Most reported adverse events are mild, while serious ones are uncommon. Only a small number of patients discontinue their prescriptions due to drug-related side effects, and those who cite GI-related events.
Semaglutide and liraglutide are examples of GLP-1 receptor agonists used to treat patients who have developed acute pancreatitis and gallbladder disease. The usage of GLP-1 agonists has been linked to an increased risk of getting upper respiratory infections. Although the higher risk is mentioned as an adverse response in some package inserts of this class, it is not a warning or precaution and is not a reason to avoid using the product.
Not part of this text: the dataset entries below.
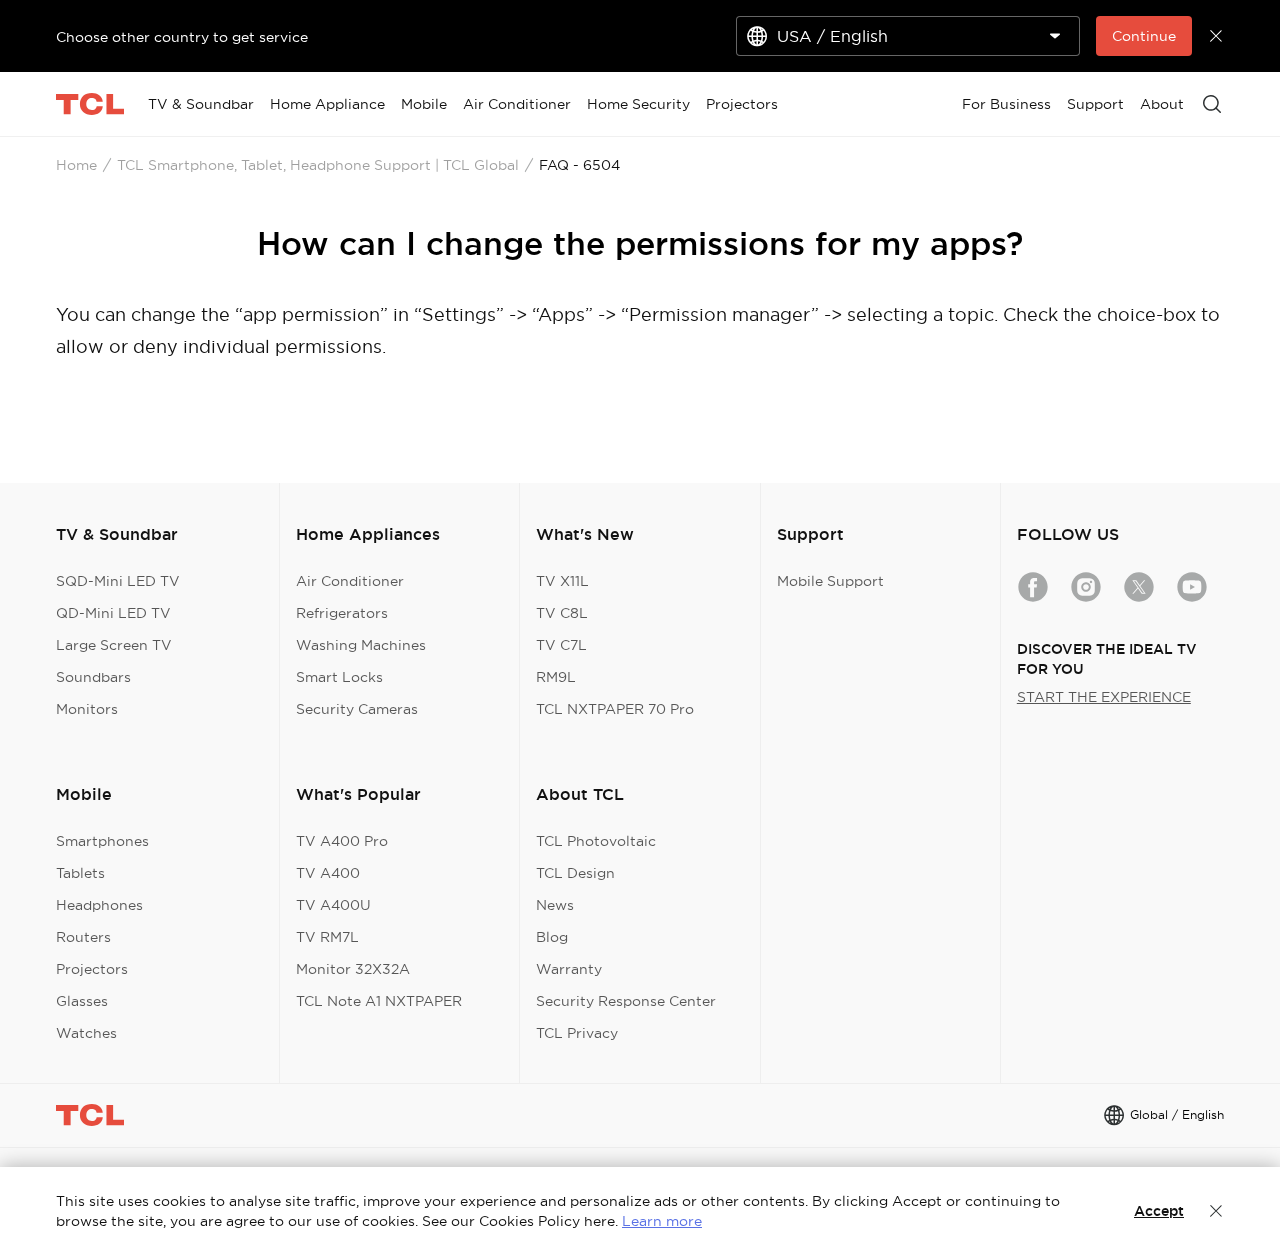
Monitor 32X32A (353, 969)
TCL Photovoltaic (596, 841)
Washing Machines (361, 645)
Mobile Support (830, 581)
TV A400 (328, 873)
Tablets (80, 873)
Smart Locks (339, 677)
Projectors (92, 969)
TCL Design (575, 873)
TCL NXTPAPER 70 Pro (615, 709)
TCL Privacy (577, 1033)
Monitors (87, 709)
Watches (86, 1033)
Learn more (662, 1221)
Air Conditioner (350, 581)
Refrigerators (342, 613)
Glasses (82, 1001)
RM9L (556, 677)
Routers (83, 937)
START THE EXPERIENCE (1104, 697)
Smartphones (102, 841)
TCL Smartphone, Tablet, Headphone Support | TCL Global (318, 165)
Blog (552, 937)
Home (76, 165)
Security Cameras (357, 709)
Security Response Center (626, 1001)
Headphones (99, 905)
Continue (1144, 36)
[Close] (1216, 1211)
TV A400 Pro (342, 841)
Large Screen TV (114, 645)
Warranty (569, 969)
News (555, 905)
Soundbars (93, 677)
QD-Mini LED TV (113, 613)
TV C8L (562, 613)
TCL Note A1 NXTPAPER (379, 1001)
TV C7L (561, 645)
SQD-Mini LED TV (118, 581)
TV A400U (333, 905)
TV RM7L (327, 937)
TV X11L (562, 581)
Glucagon-like peptide-1 receptor agonists gain access to particular brain regions crucial for controlling hunger, causing weight loss. These pathways might explain why GLP-1 agonist therapy lowered hunger and food cravings while improving eating control. Liraglutide and semaglutide are GLP-1 agonists that are successful in helping patients with obesity who do not have diabetes lose weight, with semaglutide data showing a more significant weight loss in clinical trials. GLP-1 agonists have minor negative effects, although the advantages in terms of weight loss may exceed these.
As shown in the treatment of type 2 diabetes with GLP-1 receptor agonists and other chronic diseases, once-weekly delivery may increase patient compliance and quality of life compared to a once-daily dose.